S3 Trigger Lambda Terraform Example

Many frameworks exist on the market, allowing you to deploy your serverless infrastructure. But what if you have an ongoing project which uses Terraform as an infrastructure management tool? This “S3 trigger Lambda Terraform” example demonstrates how to integrate Amazon S3 and AWS Lambda using Terraform.

S3 Trigger Lambda Terraform Architecture

The Lambda function is triggered by the S3 object upload event, and copies uploaded objects from one S3 bucket to another.

If you’re willing to jump to the final solution, please, feel free to do that.

Terraform configuration

We assume you already have Terraform installed on your local machine or EC2 instance. If not, please, follow the official installation guide here: Terraform Installation Guide.

Here’s our project structure:

tree
.
├── README.md
├── lambda
│   └── index.py
└── main.tf
1 directory, 3 files

Here:

main.tf – Terraform code for infrastructure configuration in AWS cloud.
lambda – folder containing Lambda function source code written in Python.
README.md – a short description of how to use the example.

Terraform code is in main.tf file contains the following resources:

Source & Destination S3 buckets.
Lambda Function.
Necessary IAM permissions.

Here’s how we built it.

First, we declared a couple of input variables to parametrize Terraform stack.

variable "aws_region" {
    default = "us-east-1"
    description = "AWS Region to deploy to"
}
variable "env_name" {
    default = "s3-to-s3-copy-example"
    description = "Terraform environment name"
}

aws_region – region set up AWS Region, in which Terraform is to deploy declared resources. Some AWS resources are region-specific, so it is worth checking this great list of supported services for every AWS Region upfront.
env_name – variable names your deployment environment. You may use something like dev, test, prod, or something else here. This variable helps you to deploy many Terraform stacks from this configuration.

If you need a further reference on using Terraform’s variable, you can get it here: Input Variables – Configuration Language.

data "archive_file" "my_lambda_function" {
  source_dir  = "${path.module}/lambda/"
  output_path = "${path.module}/lambda.zip"
  type        = "zip"
}

The statement is a data source block that archives our existing lambda function into a zip file. For more information about data sources, you can refer to this link: Data Sources – Configuration Language

provider "aws" {
  region = "${var.region}"
}

This provider block tells that we’re using the AWS cloud platform.

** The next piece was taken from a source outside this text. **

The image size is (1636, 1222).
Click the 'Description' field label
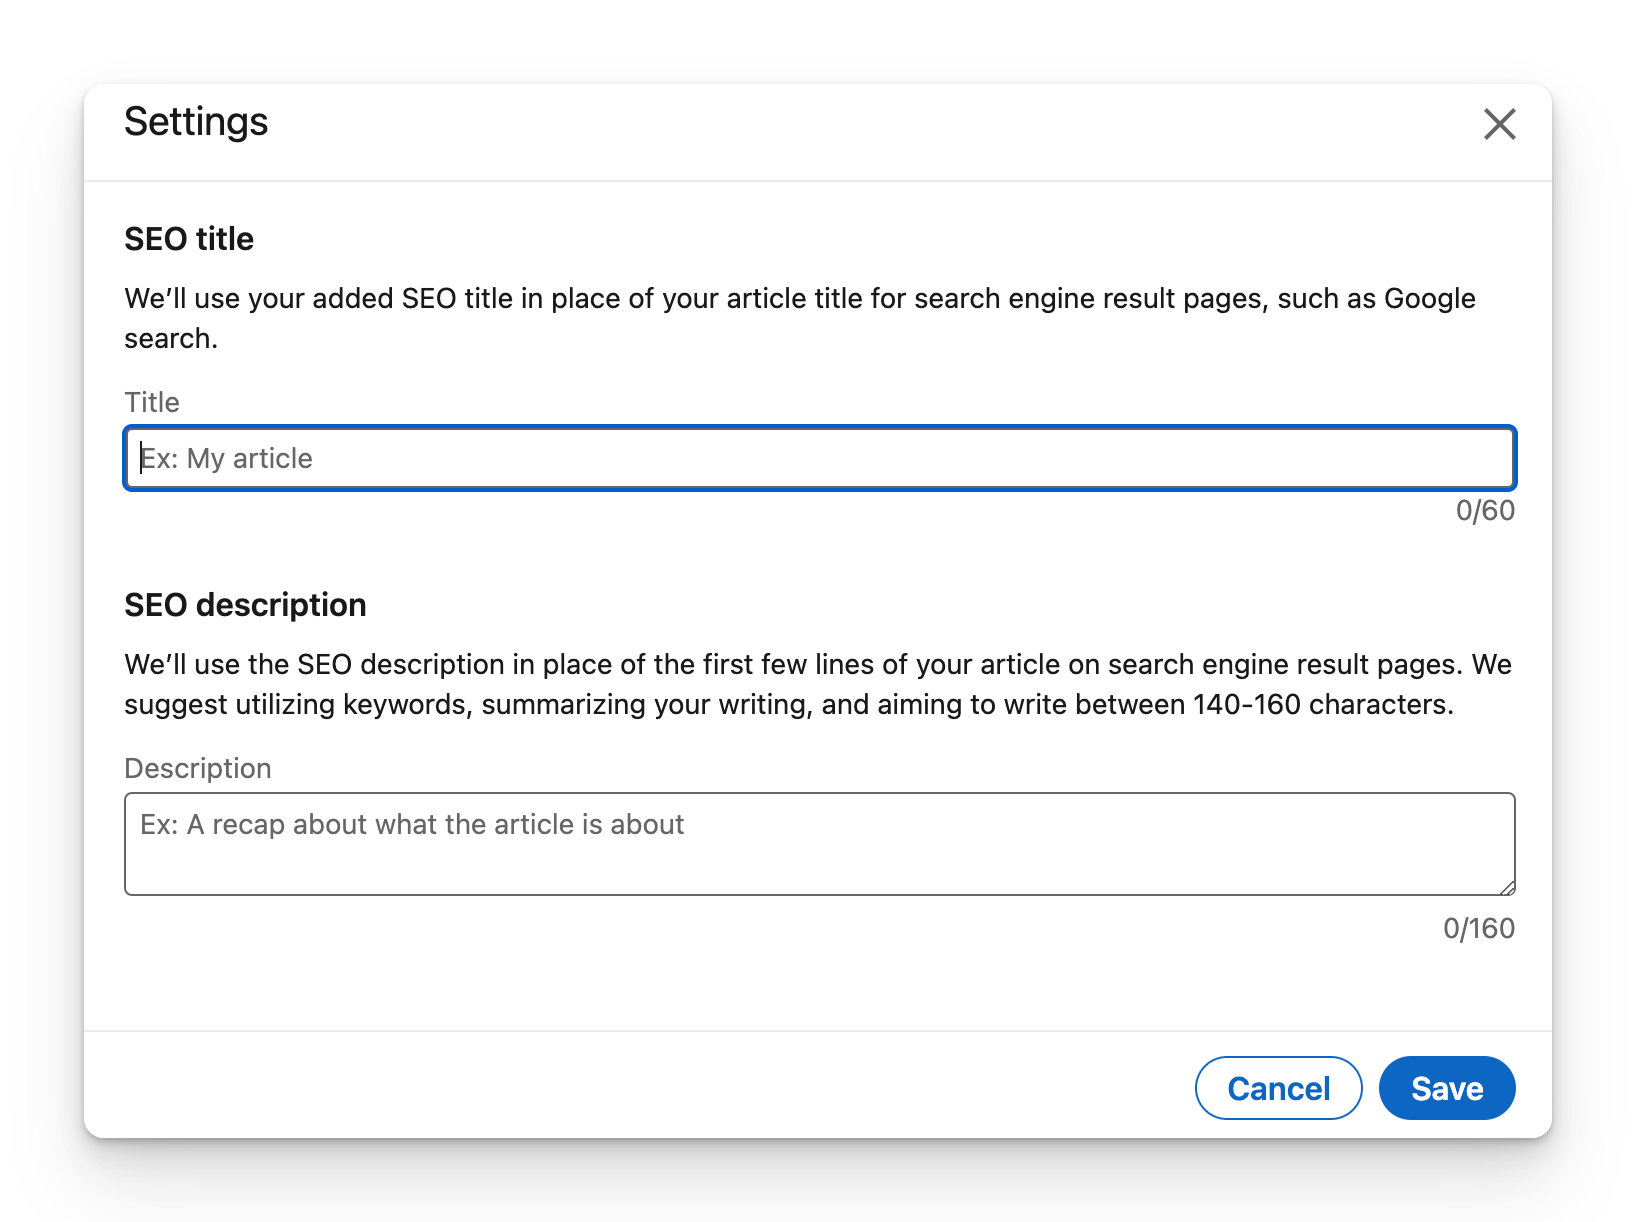tap(198, 768)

Full and up-to-date lists of additionally supported platforms like Azure, Google Cloud, and many others can be found at Terraform – Providers.

IAM Roles and Policies

To let the Lambda function copy files between S3 buckets, we need to give it those permissions. Those permissions are granted by using IAM Roles and Policies.

resource "aws_iam_policy" "lambda_policy" {
  name        = "${var.env_name}_lambda_policy"
  description = "${var.env_name}_lambda_policy"
  policy = <<EOF
{
  "Version": "2012-10-17",
  "Statement": [
    {
      "Action": [
        "s3:ListBucket",
        "s3:GetObject",
        "s3:CopyObject",
        "s3:HeadObject"
      ],
      "Effect": "Allow",
      "Resource": [
        "arn:aws:s3:::${var.env_name}-src-bucket",
        "arn:aws:s3:::${var.env_name}-src-bucket/*"
      ]
    },
    {
      "Action": [
        "s3:ListBucket",
        "s3:PutObject",
        "s3:PutObjectAcl",
        "s3:CopyObject",
        "s3:HeadObject"
      ],
      "Effect": "Allow",
      "Resource": [
        "arn:aws:s3:::${var.env_name}-dst-bucket",
        "arn:aws:s3:::${var.env_name}-dst-bucket/*"
      ]
    },
    {
      "Action": [
        "logs:CreateLogGroup",
        "logs:CreateLogStream",
        "logs:PutLogEvents"
      ],
      "Effect": "Allow",
      "Resource": "*"
    }
  ]
}
EOF
}

This IAM Policy gives Lambda function minimal permissions to copy uploaded objects from one S3 bucket to another. Lambda function will be able to send logs to CloudWatch too.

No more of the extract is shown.